Original Tales 「碧」第四部(2)

 

         (1)(2)(3)(4)(5)(6

    *********************************

 

 島さん……

 サイコキネシスが充分であれば…あなたを死の淵から救い出すことが出来るのに…!!


 彼を失うかもしれないという恐怖から、呼吸が速くなる…バラスでの最期の爆撃で死んだ、母の遺体の顔を思い出した。爆撃の煤で汚れた土気色の母の顔と、目の前の島の顔とが重なる。テレサは島の横たわる寝台の縁に手をかけ、突っ伏した。

 きっと…きっとまた、会えると思っていたけれど…
 
 私の力、…テレザートを死の星に変え、そして太陽に変えることも出来た私…。でも、私は……無力なのです…
 滅びかけているあなたの身体に、たった一つの命の灯をともすことさえ…今の私には…

<再生用細胞組織は適合しました。ただ、体液の補充が追いつきません。この方に適合する輸液は…あなたのためにほぼ使用してしまったのです。しばらく時間が経たないと補充が…できません>
 第3度の火傷を負った上半身の組織は皮下まで切除され、完全に再生用細胞膜で覆われた。地球人の島の身体からは、怖じ気づくほど大量の赤い体液が流失したが、テレサは片時もその傍を離れなかった。

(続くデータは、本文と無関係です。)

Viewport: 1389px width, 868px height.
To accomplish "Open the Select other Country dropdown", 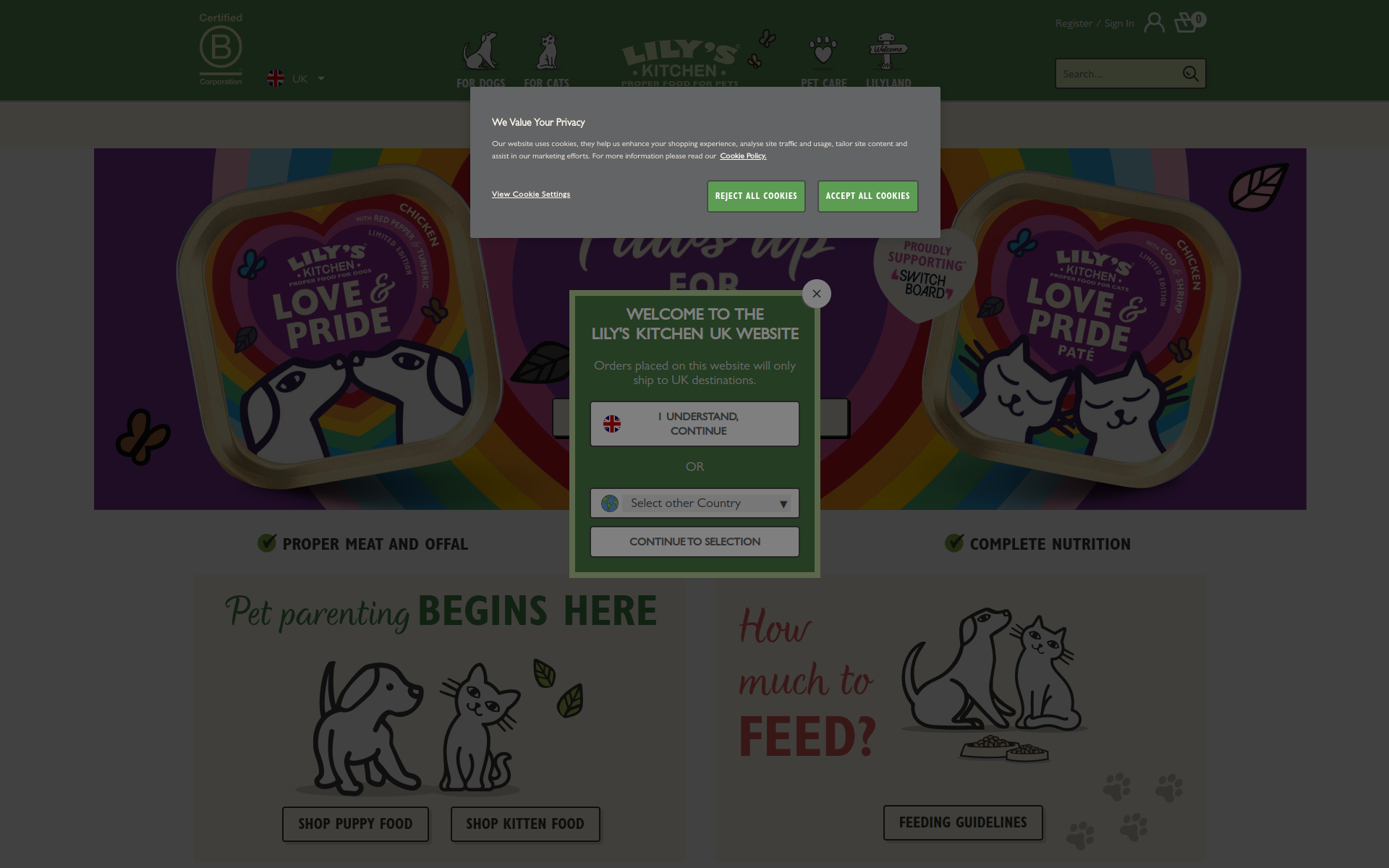I will [694, 503].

(赤い……。あなたの身体には、赤い…血が流れているのね…)
 島が身につけていた赤い花の飾り。
 古代がくれた、赤い花束……。
 ——島の身体から流れ出る赤い液体は、あの花々の優しい囁きを思い起こさせた。

 

 ”大丈夫……泣かないで…。…テレサ、泣かないで……”

 

 再生用細胞膜を押さえるバンテージは数日すれば地球人の身体にも融合し、新たな皮膚となるはずである。人工呼吸器でサポートしていた島の自発呼吸が、次第に安定して来た。右の大胸筋に食い込んでいた鋼鈑の欠片の痕も、奇麗に塞がれている。
「輸液……足りないのなら、私の身体から直接取って頂戴」
<…それはできません>
 テレサは手袋を外した島の手を、そっと取って両手で握りしめ、瞼を閉じた。……あなたが助かるのなら……私は喜んで、すべてを捧げるわ…

 AIは無機質な音声でテレサに答える。
<…あなたをお守りするのが私の役目です。輸液はできません>
「でもそれでは…島さんが」
<……できません>

 AIと押し問答をしても無駄だった。それなら自分でやるしかない。
<…ご主人様>


 蒼く、温かな…テレザリアムの内部。太陽光を採取し照明とするその部屋の内部には、穏やかな光が常に降り注いでいる。床や壁は弾力性のある自動再生金属で出来ており…それらは常に、テレサを護って来た——彼女を脅かすもの、彼女を迫害するすべてのものから。
 恐るべき規模の高速中性子の嵐と発光ガス体の猛襲からも、テレザリアムは彼女を守った……だが、彼女自身が望み、その身体を誰かのために削ることを阻止するようには、その宮殿の防御機能は出来ていなかった。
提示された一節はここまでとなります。